Review of Amelia (2009) by Billz. — 24 Oct 2009
I saw the film on its opening night and found a very small audience, mostly made up of seniors who I presume at least know the background to the story. Negative reviews have crippled the film and will likely result in its early demise at the boxoffice.
Like most critical reviews of Amelia, reviewers have "dogpiled" on without a clear indication of why the film failed. Amelia is not an epic nor is it the complete failure that has been described in numerous publications.
The standard format of a Hollywood biopic is what many reviewers have disdainfully denigrated. Recounting a life with factual rather than fanciful or unsubstantiated accounts, has doomed the film in many reviews.
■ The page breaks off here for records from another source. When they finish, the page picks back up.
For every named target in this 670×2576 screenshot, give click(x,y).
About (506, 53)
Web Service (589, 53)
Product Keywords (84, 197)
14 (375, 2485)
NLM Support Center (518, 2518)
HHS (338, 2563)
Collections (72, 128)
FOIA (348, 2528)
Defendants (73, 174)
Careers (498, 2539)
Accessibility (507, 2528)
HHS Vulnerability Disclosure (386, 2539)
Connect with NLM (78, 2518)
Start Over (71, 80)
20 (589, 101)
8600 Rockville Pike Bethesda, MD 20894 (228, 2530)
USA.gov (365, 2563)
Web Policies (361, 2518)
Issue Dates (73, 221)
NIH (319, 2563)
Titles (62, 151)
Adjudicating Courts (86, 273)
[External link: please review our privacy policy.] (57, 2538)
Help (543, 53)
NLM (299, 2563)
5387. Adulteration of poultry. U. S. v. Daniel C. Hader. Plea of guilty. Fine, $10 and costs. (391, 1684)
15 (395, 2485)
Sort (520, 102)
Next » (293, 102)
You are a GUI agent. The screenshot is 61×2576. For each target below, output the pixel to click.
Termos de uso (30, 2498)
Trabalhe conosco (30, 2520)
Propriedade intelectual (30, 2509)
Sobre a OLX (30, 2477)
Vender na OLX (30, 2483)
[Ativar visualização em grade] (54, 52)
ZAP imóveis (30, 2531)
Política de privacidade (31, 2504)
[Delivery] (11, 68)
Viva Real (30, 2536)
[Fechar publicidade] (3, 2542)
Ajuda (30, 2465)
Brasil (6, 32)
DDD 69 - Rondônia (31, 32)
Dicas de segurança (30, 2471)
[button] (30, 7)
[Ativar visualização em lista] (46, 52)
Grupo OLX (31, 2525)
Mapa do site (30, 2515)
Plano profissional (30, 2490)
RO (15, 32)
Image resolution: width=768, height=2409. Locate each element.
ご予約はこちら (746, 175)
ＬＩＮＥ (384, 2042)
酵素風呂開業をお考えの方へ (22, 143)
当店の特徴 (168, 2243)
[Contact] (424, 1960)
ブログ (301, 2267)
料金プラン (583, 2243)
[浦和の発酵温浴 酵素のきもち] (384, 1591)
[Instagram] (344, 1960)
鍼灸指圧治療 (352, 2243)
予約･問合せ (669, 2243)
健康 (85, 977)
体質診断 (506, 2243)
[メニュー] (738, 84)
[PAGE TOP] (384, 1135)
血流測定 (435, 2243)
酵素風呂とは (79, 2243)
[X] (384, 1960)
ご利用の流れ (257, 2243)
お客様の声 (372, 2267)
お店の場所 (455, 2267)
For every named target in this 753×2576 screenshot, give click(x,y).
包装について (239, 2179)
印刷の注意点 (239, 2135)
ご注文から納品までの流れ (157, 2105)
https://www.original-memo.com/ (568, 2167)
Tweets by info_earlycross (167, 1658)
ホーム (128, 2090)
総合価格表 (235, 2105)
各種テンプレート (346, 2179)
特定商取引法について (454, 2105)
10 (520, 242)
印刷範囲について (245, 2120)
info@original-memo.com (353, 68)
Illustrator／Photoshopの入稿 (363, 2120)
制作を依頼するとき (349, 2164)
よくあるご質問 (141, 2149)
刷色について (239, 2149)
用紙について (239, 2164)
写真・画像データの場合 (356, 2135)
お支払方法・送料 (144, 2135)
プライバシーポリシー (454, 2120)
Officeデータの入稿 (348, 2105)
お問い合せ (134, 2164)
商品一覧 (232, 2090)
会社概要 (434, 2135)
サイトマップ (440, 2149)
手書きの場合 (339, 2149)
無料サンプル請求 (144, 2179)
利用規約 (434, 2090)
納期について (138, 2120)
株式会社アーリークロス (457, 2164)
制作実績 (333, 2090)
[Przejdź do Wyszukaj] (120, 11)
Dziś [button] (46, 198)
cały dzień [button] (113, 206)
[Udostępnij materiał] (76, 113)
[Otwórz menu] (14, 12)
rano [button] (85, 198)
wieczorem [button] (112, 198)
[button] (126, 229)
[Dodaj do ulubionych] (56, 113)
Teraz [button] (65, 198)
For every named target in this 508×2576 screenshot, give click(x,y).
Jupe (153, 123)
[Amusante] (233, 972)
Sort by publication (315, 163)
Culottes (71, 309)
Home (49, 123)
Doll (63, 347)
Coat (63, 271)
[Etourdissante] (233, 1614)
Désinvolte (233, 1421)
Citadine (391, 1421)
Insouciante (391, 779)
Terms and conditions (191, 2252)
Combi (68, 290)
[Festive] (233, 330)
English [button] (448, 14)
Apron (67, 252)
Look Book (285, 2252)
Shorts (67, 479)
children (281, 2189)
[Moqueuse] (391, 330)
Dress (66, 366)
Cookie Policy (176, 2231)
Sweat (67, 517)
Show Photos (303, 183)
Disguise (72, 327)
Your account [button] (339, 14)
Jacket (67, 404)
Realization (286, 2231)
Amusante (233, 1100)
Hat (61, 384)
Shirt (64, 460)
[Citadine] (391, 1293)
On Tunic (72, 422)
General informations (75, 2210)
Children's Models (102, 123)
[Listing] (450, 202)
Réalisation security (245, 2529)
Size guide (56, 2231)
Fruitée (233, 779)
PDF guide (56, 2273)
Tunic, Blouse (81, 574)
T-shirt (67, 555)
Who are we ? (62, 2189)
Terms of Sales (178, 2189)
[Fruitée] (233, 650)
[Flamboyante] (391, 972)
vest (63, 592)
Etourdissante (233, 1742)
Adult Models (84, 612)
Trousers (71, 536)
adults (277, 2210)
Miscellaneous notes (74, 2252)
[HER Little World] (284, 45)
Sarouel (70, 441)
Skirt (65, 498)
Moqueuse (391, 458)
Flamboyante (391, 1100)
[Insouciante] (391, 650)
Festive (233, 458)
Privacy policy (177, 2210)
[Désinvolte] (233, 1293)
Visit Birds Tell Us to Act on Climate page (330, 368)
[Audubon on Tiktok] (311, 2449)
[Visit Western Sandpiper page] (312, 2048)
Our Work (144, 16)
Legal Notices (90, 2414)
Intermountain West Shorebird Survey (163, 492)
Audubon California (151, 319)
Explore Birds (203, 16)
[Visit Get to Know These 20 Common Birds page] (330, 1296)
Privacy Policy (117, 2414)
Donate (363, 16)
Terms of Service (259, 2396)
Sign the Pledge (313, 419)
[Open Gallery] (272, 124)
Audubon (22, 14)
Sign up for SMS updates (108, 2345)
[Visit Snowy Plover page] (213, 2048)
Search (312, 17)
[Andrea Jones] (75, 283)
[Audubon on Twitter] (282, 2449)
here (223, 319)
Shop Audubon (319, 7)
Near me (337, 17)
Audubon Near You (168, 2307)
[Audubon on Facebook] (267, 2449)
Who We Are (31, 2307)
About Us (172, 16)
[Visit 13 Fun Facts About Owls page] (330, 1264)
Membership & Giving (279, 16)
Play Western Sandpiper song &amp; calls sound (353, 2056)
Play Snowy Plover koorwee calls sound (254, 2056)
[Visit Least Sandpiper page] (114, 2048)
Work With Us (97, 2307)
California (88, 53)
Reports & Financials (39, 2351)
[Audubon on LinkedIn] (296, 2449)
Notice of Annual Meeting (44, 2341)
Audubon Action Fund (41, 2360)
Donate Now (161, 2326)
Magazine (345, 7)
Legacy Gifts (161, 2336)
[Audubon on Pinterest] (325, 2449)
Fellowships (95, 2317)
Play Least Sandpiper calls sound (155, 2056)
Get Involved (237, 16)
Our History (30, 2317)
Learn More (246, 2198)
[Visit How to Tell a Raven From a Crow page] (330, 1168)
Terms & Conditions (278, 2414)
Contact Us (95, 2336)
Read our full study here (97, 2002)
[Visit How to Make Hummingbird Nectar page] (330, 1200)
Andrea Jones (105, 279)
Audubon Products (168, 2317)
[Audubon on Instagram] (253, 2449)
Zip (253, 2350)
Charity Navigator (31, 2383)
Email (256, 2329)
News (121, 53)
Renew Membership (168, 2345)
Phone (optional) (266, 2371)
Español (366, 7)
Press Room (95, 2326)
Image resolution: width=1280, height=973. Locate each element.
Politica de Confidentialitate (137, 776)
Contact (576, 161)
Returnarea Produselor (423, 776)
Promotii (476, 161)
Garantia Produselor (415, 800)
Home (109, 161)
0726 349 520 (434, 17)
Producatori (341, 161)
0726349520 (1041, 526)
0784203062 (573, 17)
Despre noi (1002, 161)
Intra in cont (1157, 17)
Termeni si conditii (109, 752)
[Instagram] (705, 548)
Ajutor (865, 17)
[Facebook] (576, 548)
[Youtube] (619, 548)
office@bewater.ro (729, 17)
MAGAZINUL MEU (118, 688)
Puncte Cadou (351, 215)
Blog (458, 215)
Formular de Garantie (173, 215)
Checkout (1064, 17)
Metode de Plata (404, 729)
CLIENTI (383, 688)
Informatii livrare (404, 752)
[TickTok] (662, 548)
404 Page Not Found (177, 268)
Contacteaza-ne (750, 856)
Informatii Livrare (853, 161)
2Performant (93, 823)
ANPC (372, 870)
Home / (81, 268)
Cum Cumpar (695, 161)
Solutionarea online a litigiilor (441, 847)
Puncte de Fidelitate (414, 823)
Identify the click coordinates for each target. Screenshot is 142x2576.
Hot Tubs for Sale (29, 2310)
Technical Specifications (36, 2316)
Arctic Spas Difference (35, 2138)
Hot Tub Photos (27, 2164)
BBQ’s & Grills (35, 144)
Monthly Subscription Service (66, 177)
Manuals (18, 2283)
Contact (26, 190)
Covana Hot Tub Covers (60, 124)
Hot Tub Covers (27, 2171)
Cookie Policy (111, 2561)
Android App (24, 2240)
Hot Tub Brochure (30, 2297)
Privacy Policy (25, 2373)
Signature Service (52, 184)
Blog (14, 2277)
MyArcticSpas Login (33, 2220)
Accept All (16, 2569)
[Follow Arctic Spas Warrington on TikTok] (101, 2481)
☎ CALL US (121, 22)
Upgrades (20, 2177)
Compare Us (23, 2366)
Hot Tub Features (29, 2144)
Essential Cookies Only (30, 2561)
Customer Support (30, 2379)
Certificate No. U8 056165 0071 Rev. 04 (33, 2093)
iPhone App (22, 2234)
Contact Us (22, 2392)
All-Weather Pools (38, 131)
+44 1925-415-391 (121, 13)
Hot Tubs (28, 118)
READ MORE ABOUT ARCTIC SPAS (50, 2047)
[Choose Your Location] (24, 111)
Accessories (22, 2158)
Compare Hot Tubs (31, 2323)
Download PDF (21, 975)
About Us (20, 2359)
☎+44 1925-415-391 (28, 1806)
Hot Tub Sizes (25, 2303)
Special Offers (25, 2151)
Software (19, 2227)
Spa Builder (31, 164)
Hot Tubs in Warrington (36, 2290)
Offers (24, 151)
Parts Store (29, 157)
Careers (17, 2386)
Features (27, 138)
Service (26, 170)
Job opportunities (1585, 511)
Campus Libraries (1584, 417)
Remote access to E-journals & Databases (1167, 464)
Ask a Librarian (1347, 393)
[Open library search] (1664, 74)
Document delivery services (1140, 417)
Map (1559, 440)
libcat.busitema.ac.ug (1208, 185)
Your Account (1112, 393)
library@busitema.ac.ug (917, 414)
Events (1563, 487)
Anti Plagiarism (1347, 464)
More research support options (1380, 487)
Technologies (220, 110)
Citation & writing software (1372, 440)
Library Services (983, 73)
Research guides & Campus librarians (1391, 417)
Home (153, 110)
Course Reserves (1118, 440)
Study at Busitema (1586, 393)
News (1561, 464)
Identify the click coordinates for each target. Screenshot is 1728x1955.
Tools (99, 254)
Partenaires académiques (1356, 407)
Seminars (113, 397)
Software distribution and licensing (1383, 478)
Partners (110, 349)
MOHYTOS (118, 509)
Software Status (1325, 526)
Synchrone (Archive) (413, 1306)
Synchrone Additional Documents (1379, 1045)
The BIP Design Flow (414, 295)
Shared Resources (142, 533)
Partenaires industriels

The mystique and mystery of her life is difficult to distill in a film, but judging by the historians and researchers that have chronicled the Earhart saga, Amelia provides an authentic and authoritative depiction of the last decade of her life.
What was missing is the understanding by reputedly astute observers of the iconic status of a feminist, daring adventurer and one of the first of the international celebrities of Aviation's Golden Age.
Amelia recreates the period faithfully and despite the slice-and-dice studio editing that left key sequences on the cutting room floor (Virginia Madsen's role as George P. Putnam's wife was entirely eliminated), provides the viewer with a glimpse into Amelia Earhart that most modern audiences would not wholly appreciate, yet would be evocative of the most famous aviatrix of all time.
This review of Amelia (2009) was written by Billz. on 24 Oct 2009.
Amelia has generally received mixed reviews.